Irrespective of the transaction being an inbound or outbound merger, if such assets or securities held by the resultant company is in contravention of the provisions of FEMA, the resultant company would be required to sell the said assets/securities within 180 days from the sanction of the merger scheme and the sale proceeds to be repatriated to India or outside India, as the case may be.
Although the Draft Regulations are at the stage of public consultation, permitting a resultant company to acquire assets (which it is otherwise not permitted to acquire under foreign exchange laws) pursuant to sanction of a Scheme of cross-border merger, only to require such entity to subsequently divest such assets within 180 days from sanction of the Scheme, may entail unattractive tax and stamp duty implications.
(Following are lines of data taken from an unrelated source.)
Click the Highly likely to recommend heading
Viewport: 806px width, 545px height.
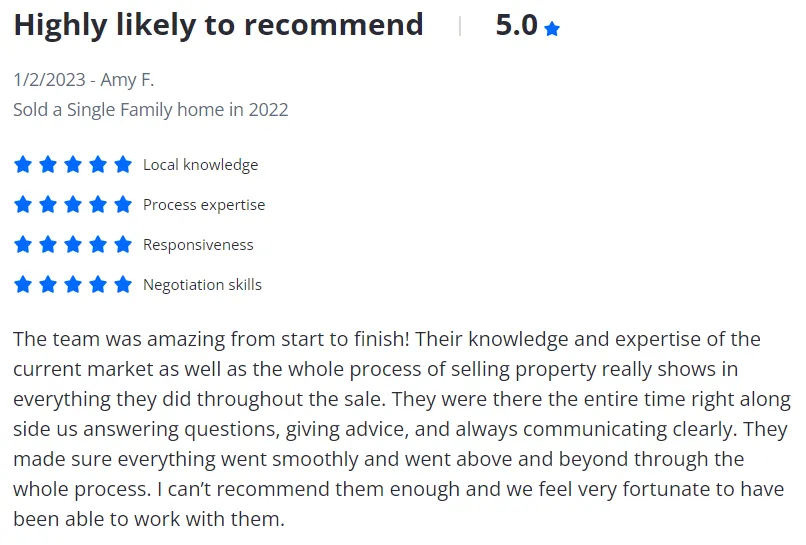[218, 26]
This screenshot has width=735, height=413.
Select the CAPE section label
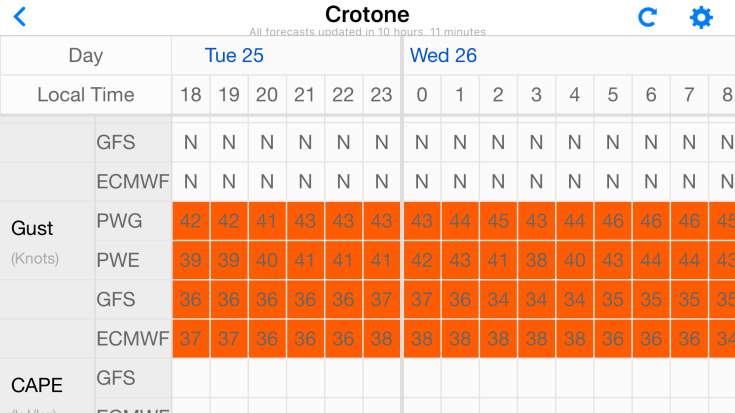click(x=36, y=385)
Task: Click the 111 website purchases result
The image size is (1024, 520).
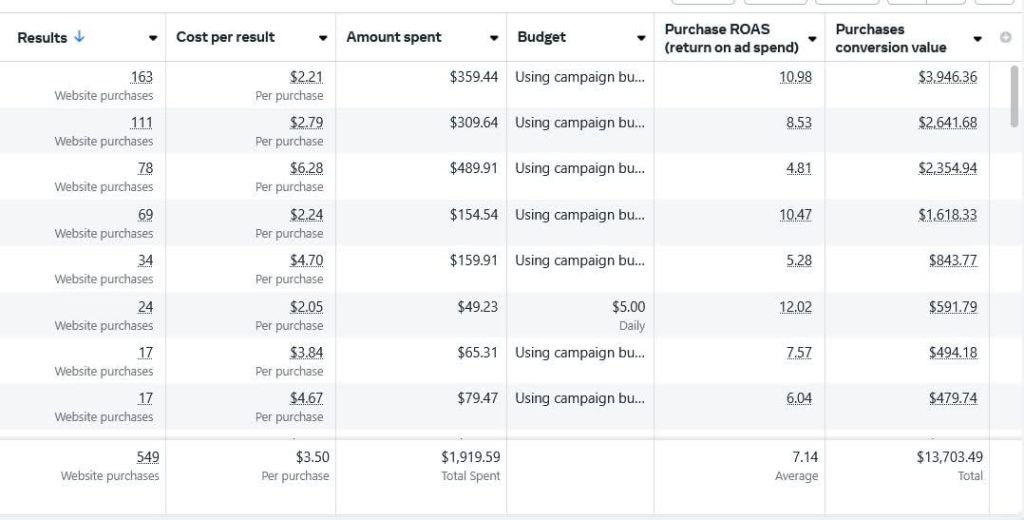Action: pyautogui.click(x=141, y=123)
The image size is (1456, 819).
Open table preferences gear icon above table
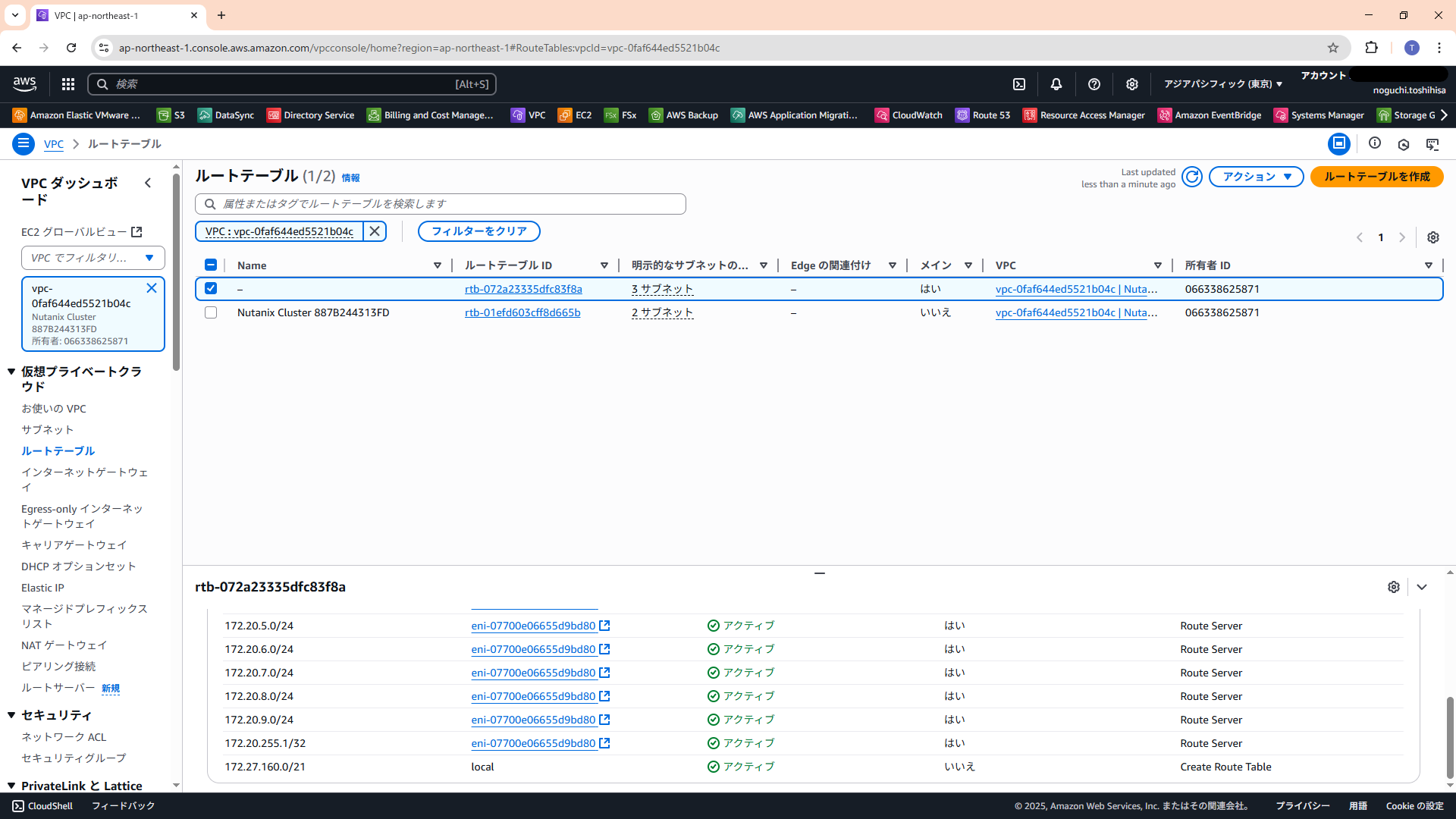coord(1432,237)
As violation of FEMA may entail penalty of up to three times the amounts involved, the feasibility of having a blanket 180-day period for divestment of such prohibited assets also needs to be examined.
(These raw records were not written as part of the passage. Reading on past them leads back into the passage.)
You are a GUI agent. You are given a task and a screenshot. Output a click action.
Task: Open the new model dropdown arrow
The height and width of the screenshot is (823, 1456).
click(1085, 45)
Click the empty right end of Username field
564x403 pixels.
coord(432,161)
To bring parity with Section 248 of the Companies Act, valuation of the merging entities is proposed to be done as per internationally accepted pricing methodology on arm’s length basis, which shall be duly certified by an authorized Chartered Accountant/public accountant/merchant banker. All transactions arising due to cross border mergers are proposed to be reported to RBI as required under FEMA. Further, any transaction undertaken in accordance with Draft Regulation shall be deemed to be approved by RBI as required under Rule 25-A.
One important issue in the Draft Regulations is the explanation provided to the definition of “foreign company” which states that foreign company should mean those incorporated in jurisdictions at Annexure B. The term ‘foreign company’ under the Draft Regulations is used for both inbound and outbound mergers, making applicable the restrictions of permitted jurisdictions under Annexure B to even inbound mergers, in contradiction to what is stated under Rule 25-A.
Although notification of Section 234 is intended to enable cross-border mergers, a host of related concerns remain unaddressed, especially where the surviving transferee entity is a foreign company that acquires and holds business interests and assets in India of an erstwhile Indian transferor entity. Extensive amendments by the legislature and various regulators including by the Insurance Regulatory and Development Authority, the RBI, tax authorities, to name a few, are also required on numerous jurisdictional issues involved in cross-border mergers such as matters concerning recovery of taxes under the Income Tax Act, 1961, social welfare liabilities for employees, and litigations that would be inherited by surviving company, especially in outbound mergers. To protect the interests of various stakeholders involved and effectively operationalize Section 234, this legislative and regulatory void needs to be addressed in parallel. In the absence of such exhaustive legislative and regulatory changes, liberalization of the cross-border merger regime envisioned by Section 234 is not practically workable.